This past week alone, the average temperature was 84℉ with the humidity around 97%. Not only does the high temperature and humidity lower the air quality, these factors also put many people at risk for dehydration and heat-related illness.

According to the Centers for Disease Control and Prevention (CDC), around 618 people in the U.S. are killed by extreme heat each year despite the fact that heat-related illnesses and deaths are preventable.

By understanding the warning signs of dehydration and learning how to treat and prevent those symptoms, we can help reduce the number of heat-related incidents.

To start off, dehydration is defined by excess loss of water from the body.
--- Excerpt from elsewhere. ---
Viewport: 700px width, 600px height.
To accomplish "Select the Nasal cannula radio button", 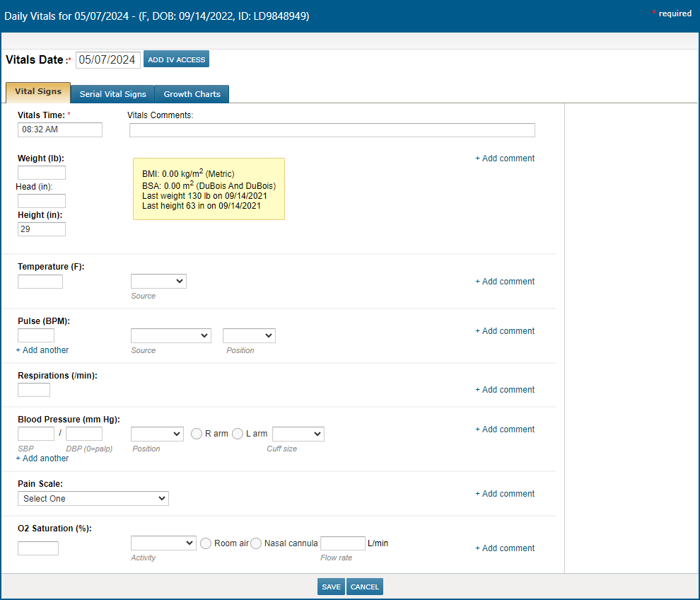I will 256,543.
Water is required by the body to function normally. Typically, there should be a balance between water intake and output, but that can be disrupted by various factors:

  • Excessive heat
  • Physical activity
  • Vomiting
  • Diarrhea
  • Sickness/High Fever
  • Medications, like diuretics (cause urination) or laxatives (cause watery bowel movements)
  • Barriers to fluid intake (sore throat or upset stomach)
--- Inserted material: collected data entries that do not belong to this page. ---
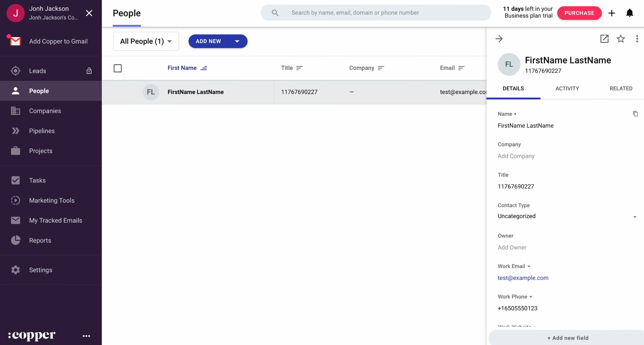Expand the All People filter dropdown
Screen dimensions: 644x345
[x=146, y=41]
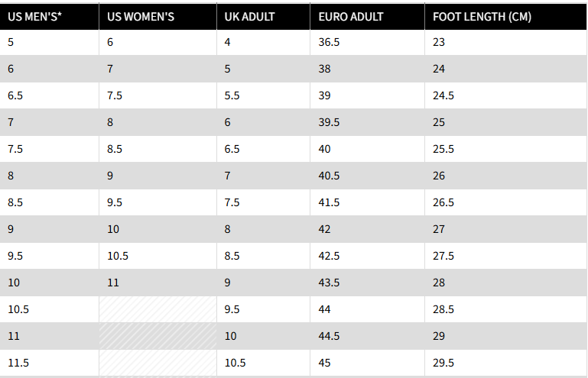Select the UK ADULT column header
Screen dimensions: 588x378
coord(250,16)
In order to recognize if someone is dehydrated, there are symptoms that you can watch out for.

Mild symptoms include:

  • Feeling thirsty
  • Urinating less often
  • Having dark urine
  • Having a dry mouth.

As dehydration becomes more severe, other symptoms may develop such as:

  • Fatigue
  • Confusion
  • Feeling light-headed.

The best way to treat dehydration is with fluids. Mild dehydration can often be self-treated by drinking water, sports drinks, or rehydration liquids such as Pedialyte, which all can be found here at Plain City Druggist. If symptoms continue or worsen over a few days, it is important to call your doctor to get help. In cases of severe dehydration, people are given intravenous fluids through an IV at the hospital.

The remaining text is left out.